**Text passage**
--- Begin ---

## Loading data

In [1]:
with open('data/aksharantar_sampled/tam/tam_train.csv') as f:
    data_pairs = f.readlines()
data_given = [pair.split(',')[0].strip().lower() for pair in data_pairs]
data_target = [pair.split(',')[1].strip('\n').strip() for pair in data_pairs]
len(data_given), len(data_target)

(51200, 51200)

## Building the alphabet

In [2]:
class Alphabet():
    def __init__(self) -> None:
        self.letter_to_index = {}
        self.index_to_letter = ['SOW', 'EOW', 'UNK']
        self.letter_count = 3
    
    def addLetter(self, letter: str) -> None:
        if letter not in self.letter_to_index:
            self.letter_to_index[letter] = self.letter_count
            self.index_to_letter.append(letter)

--- End ---

**Records supplied**

--- Begin ---

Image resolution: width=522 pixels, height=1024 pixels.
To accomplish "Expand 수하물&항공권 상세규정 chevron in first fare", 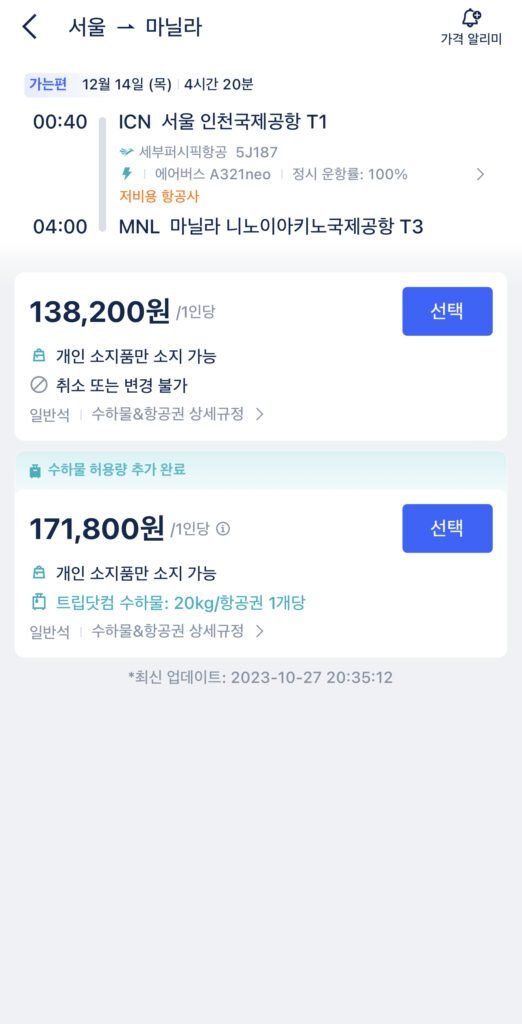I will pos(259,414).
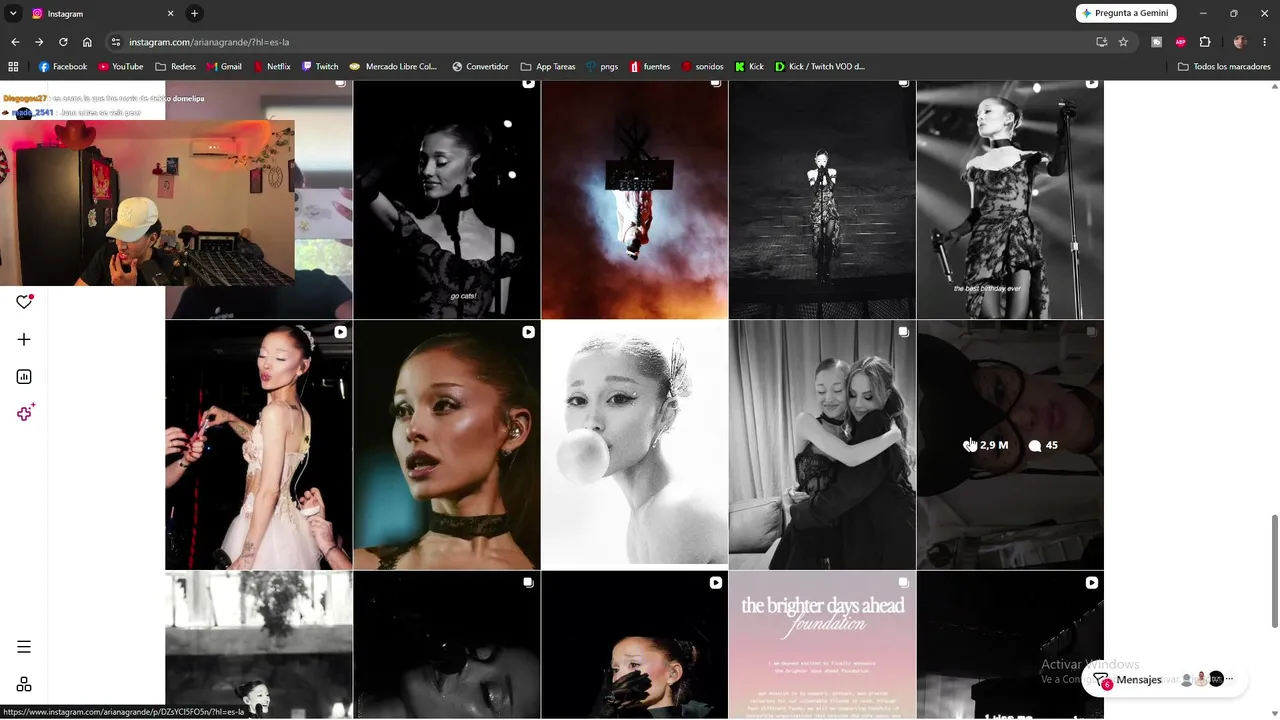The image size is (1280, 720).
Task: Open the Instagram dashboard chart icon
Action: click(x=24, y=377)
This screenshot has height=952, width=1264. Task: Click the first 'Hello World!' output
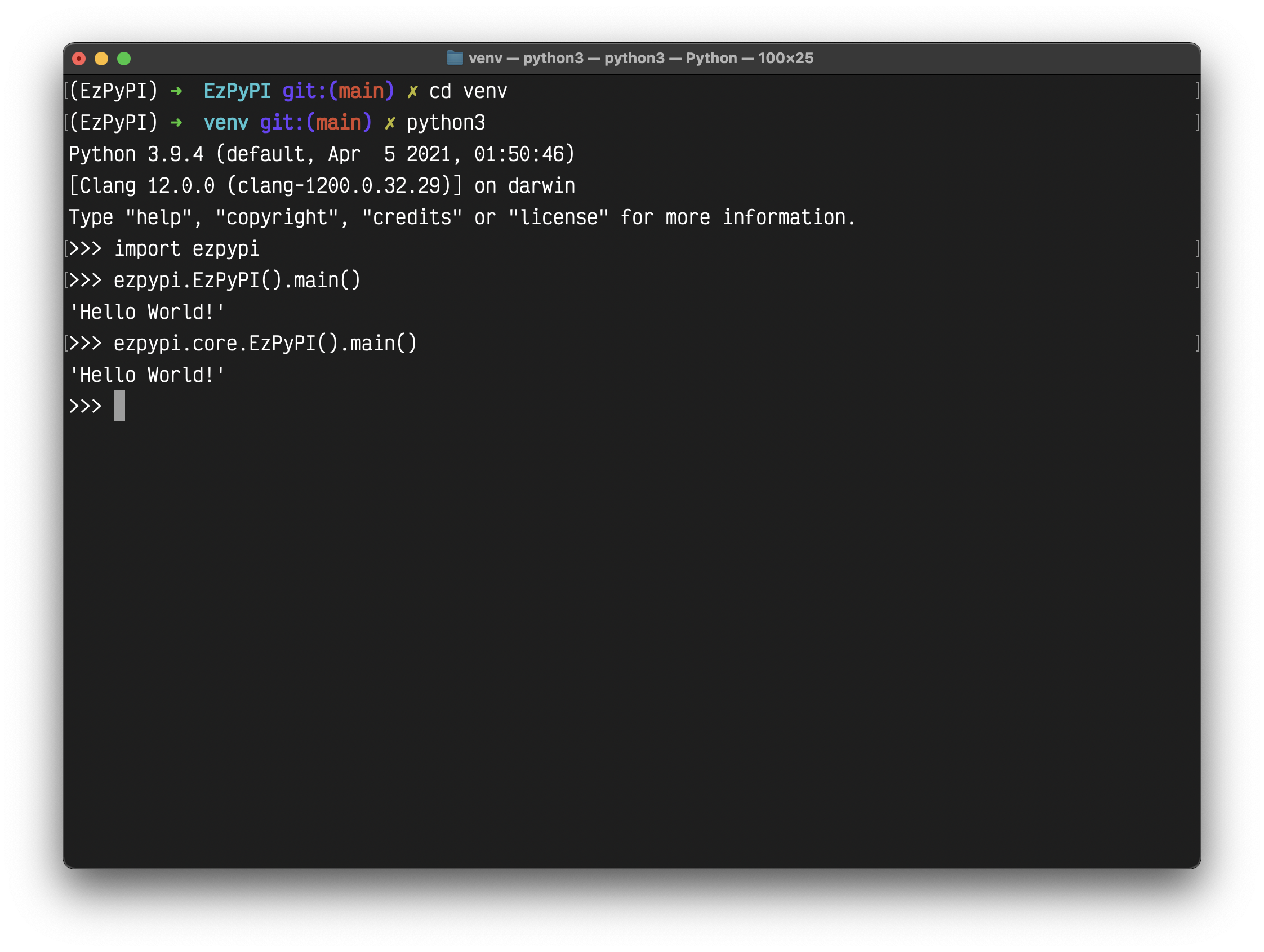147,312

--- End ---

**Challenge 1**
From the data-loading notebook, list every string placed in the initial value of index_to_letter.
**Challenge 2**
Answer these questions on the data-loading notebook, using only what it states.
(a) Which file path is opened to read the data pairs?
(b) What value is letter_count given when an Alphabet is created?
(c) According to the printed output, how many entries do data_given and data_target each hold?
**Challenge 3**
Carry on with the data-loading notebook, starting right after its last line of code.

**Written response 1**
'SOW', 'EOW', 'UNK'

**Written response 2**
(a) data/aksharantar_sampled/tam/tam_train.csv
(b) 3
(c) 51200

**Written response 3**
            self.letter_count += 1

In [3]:
eng_alphabet, tam_alphabet = Alphabet(), Alphabet()
for word in data_given:
    for letter in word:
        eng_alphabet.addLetter(letter)
for word in data_target:
    for letter in word:
        tam_alphabet.addLetter(letter)
print(eng_alphabet.letter_count, tam_alphabet.letter_count)

29 49


## Seq2Seq model

In [47]:
import torch
from torch import nn
from torch.functional import F

class Encoder(nn.Module):
    def __init__(
        self,
        input_size: int,
        hidden_size: int,
        cell_type: nn.Module = nn.RNN,
        num_layers: int = 1
    ) -> None:
        super().__init__()
        self.hidden_size = hidden_size
        self.num_layers = num_layers
        self.is_lstm = (cell_type == nn.LSTM)
        self.embedding = nn.Embedding(num_embeddings=input_size, embedding_dim=hidden_size)
        self.encoder = cell_type(input_size=hidden_size, hidden_size=hidden_size, num_layers=num_layers) 
    
    def forward(self, x, hidden):
        output = self.embedding(x).reshape(1, 1, -1)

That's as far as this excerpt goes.